6-The_Tokenizers_library-4-Normalization_and_pre-tokenization

中英文对照学习,效果更佳!
原课程链接:https://huggingface.co/course/chapter6/5?fw=pt

Normalization and pre-tokenization

正规化和预标记化

Ask a Question
Open In Colab
Open In Studio Lab
Before we dive more deeply into the three most common subword tokenization algorithms used with Transformer models (Byte-Pair Encoding [BPE], WordPiece, and Unigram), we’ll first take a look at the preprocessing that each tokenizer applies to text. Here’s a high-level overview of the steps in the tokenization pipeline:

在更深入地研究Transformer模型使用的三种最常见的子词标记化算法(字节对编码[BPE]、WordPiess和Unigram)之前,我们将首先了解每个标记器应用于文本的预处理。以下是标记化管道中步骤的高级概述:

The tokenization pipeline.
The tokenization pipeline.
Before splitting a text into subtokens (according to its model), the tokenizer performs two steps: normalization and pre-tokenization.

令牌化管道。令牌化管道。在将文本拆分成子标记之前(根据其模型),标记器执行两个步骤:规范化和预标记化。

Normalization

正规化

The normalization step involves some general cleanup, such as removing needless whitespace, lowercasing, and/or removing accents. If you’re familiar with Unicode normalization (such as NFC or NFKC), this is also something the tokenizer may apply.

规范化步骤涉及一些常规清理,例如删除不必要的空格、小写和/或删除重音。如果您熟悉Unicode标准化(如NFC或NFKC),这也可能适用于记号赋值器。

The 🤗 Transformers tokenizer has an attribute called backend_tokenizer that provides access to the underlying tokenizer from the 🤗 Tokenizers library:

🤗Transformer令牌化器具有名为Backend_Tokenizer的属性,该属性提供从🤗令牌化器库访问底层令牌化器的权限:

1
2
3
4
from transformers import AutoTokenizer

tokenizer = AutoTokenizer.from_pretrained("bert-base-uncased")
print(type(tokenizer.backend_tokenizer))
1
<class 'tokenizers.Tokenizer'>

The normalizer attribute of the tokenizer object has a normalize_str() method that we can use to see how the normalization is performed:

`tokenizer对象的Normizer属性有一个Normize_str()`方法,我们可以使用该方法来查看规范化是如何执行的:

1
print(tokenizer.backend_tokenizer.normalizer.normalize_str("Héllò hôw are ü?"))
1
'hello how are u?'

In this example, since we picked the bert-base-uncased checkpoint, the normalization applied lowercasing and removed the accents.
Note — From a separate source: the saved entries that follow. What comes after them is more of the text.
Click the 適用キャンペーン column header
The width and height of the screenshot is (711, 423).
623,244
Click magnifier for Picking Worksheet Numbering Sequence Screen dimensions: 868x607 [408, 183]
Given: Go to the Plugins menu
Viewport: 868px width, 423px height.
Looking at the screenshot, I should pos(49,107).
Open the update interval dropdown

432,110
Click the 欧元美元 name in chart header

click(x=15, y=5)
在本例中,因为我们选择了bert-base-unased检查点,所以标准化应用了小写并去掉了重音。

✏️ Try it out! Load a tokenizer from the bert-base-cased checkpoint and pass the same example to it. What are the main differences you can see between the cased and uncased versions of the tokenizer?
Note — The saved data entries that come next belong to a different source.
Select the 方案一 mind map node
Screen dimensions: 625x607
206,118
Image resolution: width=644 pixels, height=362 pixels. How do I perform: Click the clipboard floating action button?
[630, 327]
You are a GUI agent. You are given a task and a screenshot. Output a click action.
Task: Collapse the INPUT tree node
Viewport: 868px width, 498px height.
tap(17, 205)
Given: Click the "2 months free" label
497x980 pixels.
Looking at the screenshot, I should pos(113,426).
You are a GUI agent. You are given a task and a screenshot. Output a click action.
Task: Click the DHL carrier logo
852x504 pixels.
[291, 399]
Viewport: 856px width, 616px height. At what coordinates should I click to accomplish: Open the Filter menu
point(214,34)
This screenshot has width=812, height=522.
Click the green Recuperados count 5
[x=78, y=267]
✏️试试看吧!从`bert-base-case‘检查点加载一个令牌化器,并将相同的示例传递给它。您可以看到大小写版本和非大小写版本的记号器之间的主要区别是什么?

Pre-tokenization

预标记化

As we will see in the next sections, a tokenizer cannot be trained on raw text alone. Instead, we first need to split the texts into small entities, like words. That’s where the pre-tokenization step comes in. As we saw in [Chapter 2], a word-based tokenizer can simply split a raw text into words on whitespace and punctuation. Those words will be the boundaries of the subtokens the tokenizer can learn during its training.

正如我们将在下一节中看到的,记号器不能仅针对原始文本进行训练。相反,我们首先需要将文本分割成小实体,如单词。这就是预标记化步骤的用武之地。正如我们在第2章中看到的,基于单词的标记器可以简单地将原始文本拆分成带有空格和标点符号的单词。这些单词将是记号器在其训练期间可以学习的子记号的边界。

To see how a fast tokenizer performs pre-tokenization, we can use the pre_tokenize_str() method of the pre_tokenizer attribute of the tokenizer object:

要了解快速令牌化器如何执行预令牌化,可以使用tokenizer对象的pre_tokenizer属性的pre_tokenize_str()方法:

1
tokenizer.backend_tokenizer.pre_tokenizer.pre_tokenize_str("Hello, how are you?")
1
[('Hello', (0, 5)), (',', (5, 6)), ('how', (7, 10)), ('are', (11, 14)), ('you', (16, 19)), ('?', (19, 20))]

Notice how the tokenizer is already keeping track of the offsets, which is how it can give us the offset mapping we used in the previous section. Here the tokenizer ignores the two spaces and replaces them with just one, but the offset jumps between are and you to account for that.

请注意,标记器已经跟踪了偏移量,这就是它如何提供我们在上一节中使用的偏移量映射的方式。在这里,标记器忽略了这两个空格,只用一个空格替换它们,但偏移量在`are‘和’you‘之间跳转以说明这一点。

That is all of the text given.